Le soir, nous devions tremper nos mains et nos pieds dans de l'eau salée, et le lendemain matin, dès que nos blessures étaient sèches, nous devions retourner aux champs. Cela a continué pendant des mois, jusqu'à ce que tous les champs portent des fruits et que les propriétaires ne nous embauchent plus.
Bien sûr, ma mère utilisait tout le salaire de ma sœur et moi pour acheter du riz. Souvent, tenant un bol de riz chaud à la main, je ne le mangeais pas tout de suite, mais je regardais la fine fumée s'élever, respirant doucement l'arôme du riz frais. Je me disais que ces bols de riz étaient préparés avec soin grâce à la sueur et aux larmes de ma sœur et moi, et qu'ils étaient aussi associés au destin des herbes sauvages.
Plus tard, les gens ont utilisé trop d'herbicides, si bien que le travail de désherbage à la tâche a progressivement disparu. Mes sœurs ont aujourd'hui la cinquantaine et, lorsqu'elles se remémorent le passé, elles ne peuvent que soupirer et dire : « C'était si dur à l'époque. » Mon neveu et les enfants du quartier ne s'intéressent plus beaucoup à l'agriculture aujourd'hui.
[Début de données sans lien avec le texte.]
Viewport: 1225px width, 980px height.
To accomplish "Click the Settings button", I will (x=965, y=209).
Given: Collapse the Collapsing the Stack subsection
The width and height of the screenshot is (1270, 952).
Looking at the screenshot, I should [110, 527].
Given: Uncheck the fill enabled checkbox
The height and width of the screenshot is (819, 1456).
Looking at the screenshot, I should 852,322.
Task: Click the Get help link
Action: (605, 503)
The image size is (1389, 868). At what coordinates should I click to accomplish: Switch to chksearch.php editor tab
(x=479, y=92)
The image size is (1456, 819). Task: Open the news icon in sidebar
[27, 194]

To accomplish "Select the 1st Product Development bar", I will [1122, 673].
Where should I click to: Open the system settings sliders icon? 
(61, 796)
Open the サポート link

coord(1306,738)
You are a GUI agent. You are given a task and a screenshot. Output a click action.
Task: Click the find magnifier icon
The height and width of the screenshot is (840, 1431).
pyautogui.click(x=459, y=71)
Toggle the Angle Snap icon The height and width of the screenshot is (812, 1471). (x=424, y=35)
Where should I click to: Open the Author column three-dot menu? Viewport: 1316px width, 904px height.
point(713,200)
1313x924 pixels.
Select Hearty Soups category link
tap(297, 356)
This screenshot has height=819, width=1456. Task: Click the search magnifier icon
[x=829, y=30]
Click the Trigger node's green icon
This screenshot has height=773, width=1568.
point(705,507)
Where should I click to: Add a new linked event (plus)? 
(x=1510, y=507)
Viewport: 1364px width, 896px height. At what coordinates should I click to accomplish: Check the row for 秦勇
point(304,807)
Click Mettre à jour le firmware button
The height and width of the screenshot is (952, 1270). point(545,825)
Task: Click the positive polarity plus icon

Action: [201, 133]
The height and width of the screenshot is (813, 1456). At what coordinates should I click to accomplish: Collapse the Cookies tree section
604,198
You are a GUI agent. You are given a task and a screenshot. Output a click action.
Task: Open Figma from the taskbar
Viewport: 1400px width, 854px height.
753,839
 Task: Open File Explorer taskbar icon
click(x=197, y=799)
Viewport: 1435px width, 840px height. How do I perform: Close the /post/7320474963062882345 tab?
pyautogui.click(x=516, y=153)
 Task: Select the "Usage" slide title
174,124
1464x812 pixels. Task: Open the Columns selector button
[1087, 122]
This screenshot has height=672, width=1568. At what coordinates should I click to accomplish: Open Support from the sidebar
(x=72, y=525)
Ils affluèrent vers la ville, se joignant à la foule animée. Leur rêve était de vastes prairies verdoyantes, et non de mauvaises herbes et d'herbes comme nous.
En écrivant ces lignes, je pense soudain aux deux enfants de Chau Sang et Hen à Co To. Je me demande s'ils sont déjà rentrés de l'école. J'espère en secret qu'ils n'auront pas à abandonner l'école pour quelque raison que ce soit, qu'ils seront forts et confiants afin qu'à l'avenir, ils puissent utiliser leurs connaissances comme base pour entrer dans la vie, sans avoir à lutter comme leurs parents aujourd'hui.
En pensant aux yeux brillants et aux visages délicats des enfants, je suis convaincu qu'ils réussiront. Je suis également convaincu que mes petits-enfants, les enfants du village de Phu Binh, écriront une page brillante de leur vie.